TEXT SECTION:
Streamlined, ergonomic APIs around Apple's Vision framework
The main goal of Visionaire is to reduce ceremony and provide a concise set of APIs for Vision tasks.
Some of its features include:
- Centralized list of all tasks, available via the
VisionTaskTypeenum (with platform availability checks). - Automatic image handling for all supported image sources.
- Convenience APIs for all tasks, along with all available parameters for each task (with platform availability checks).
- Support for custom CoreML models (Classification, Image-To-Image, Object Recognition, Generic
VNCoreMLFeatureValueObservations). - Support for multiple task execution, maintaining task type information in the results.

TASK INSTRUCTIONS:
1: What is the main goal of Visionaire, according to the Visionaire description?
2: Output the passage of the Visionaire description starting at "- Convenience APIs" and ending at "in the results.".
The records that come next are separate material from the Visionaire description.

Entries for locating words and elements:
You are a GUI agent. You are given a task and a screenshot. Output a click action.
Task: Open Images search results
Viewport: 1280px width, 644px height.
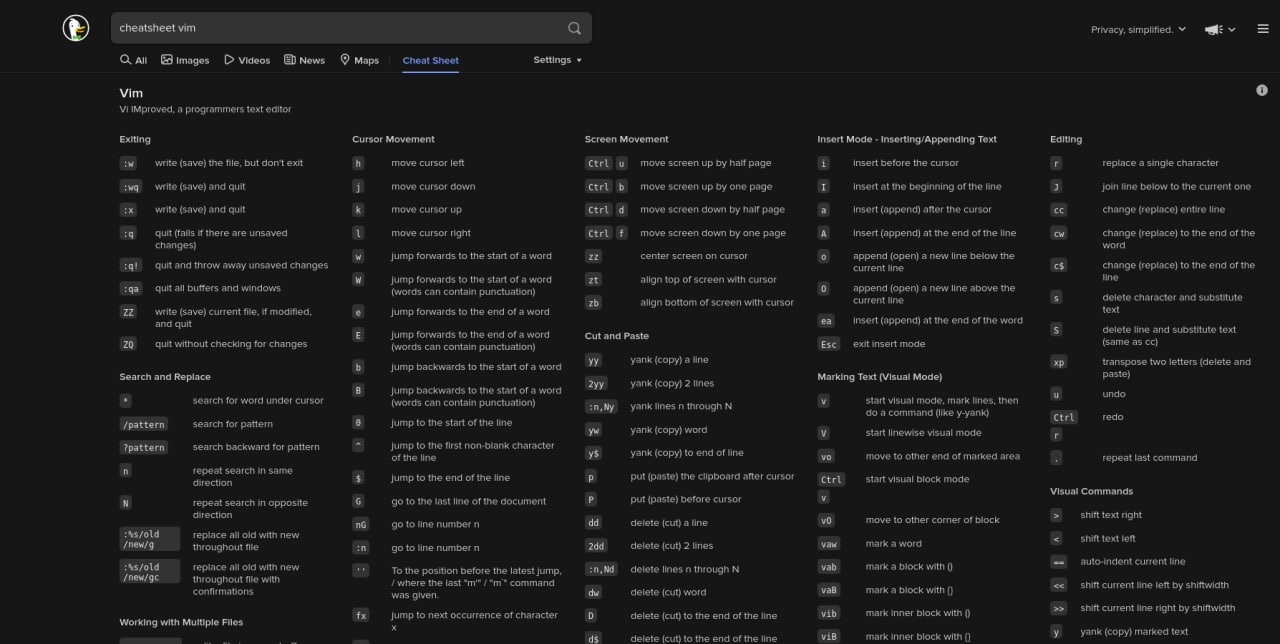click(x=185, y=60)
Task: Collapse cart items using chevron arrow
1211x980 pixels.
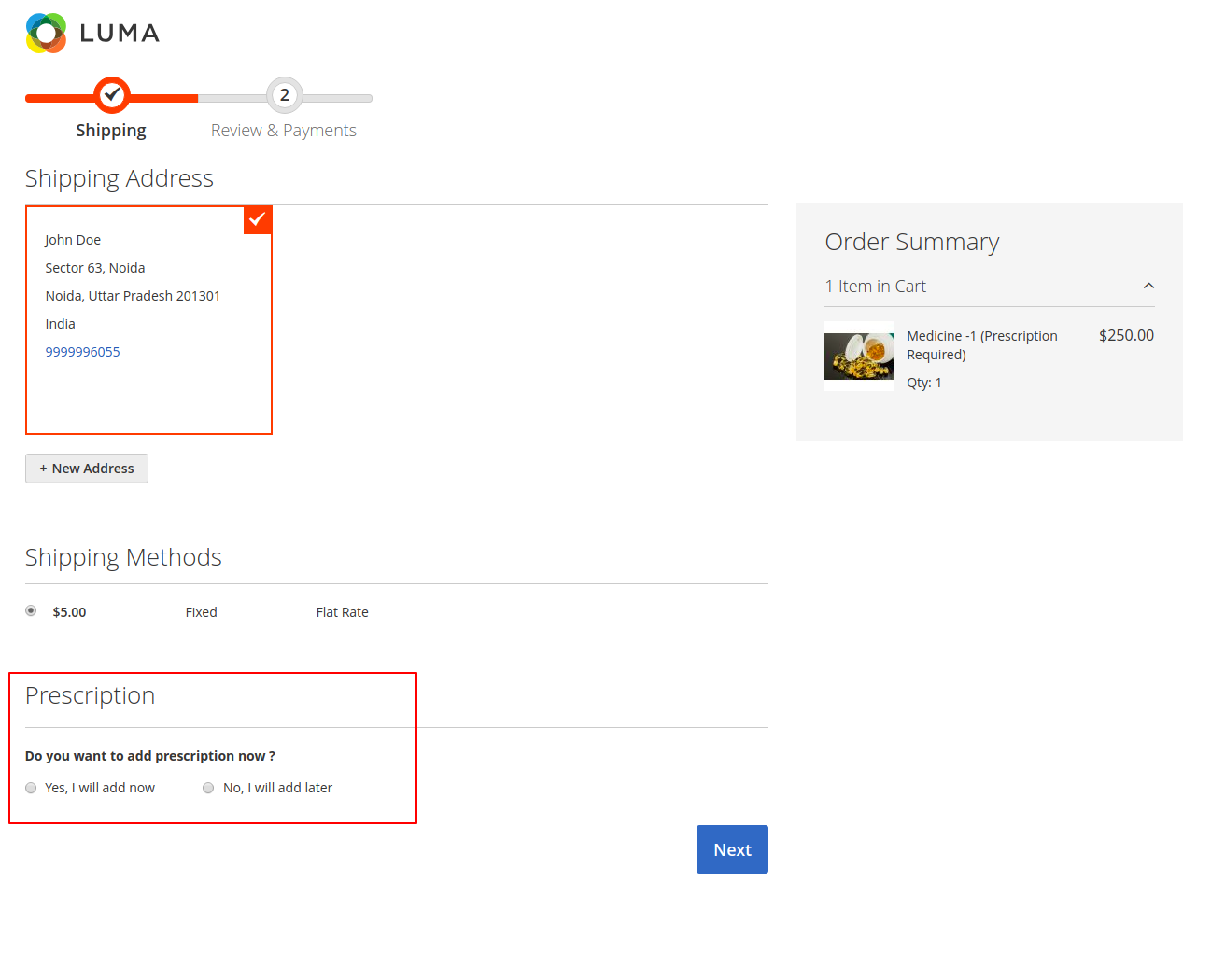Action: [x=1148, y=287]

TASK RESPONSES:
1: To reduce ceremony and provide a concise set of APIs for Vision tasks.

2:
- Convenience APIs for all tasks, along with all available parameters for each task (with platform availability checks).
- Support for custom CoreML models (Classification, Image-To-Image, Object Recognition, Generic
VNCoreMLFeatureValueObservations). - Support for multiple task execution, maintaining task type information in the results.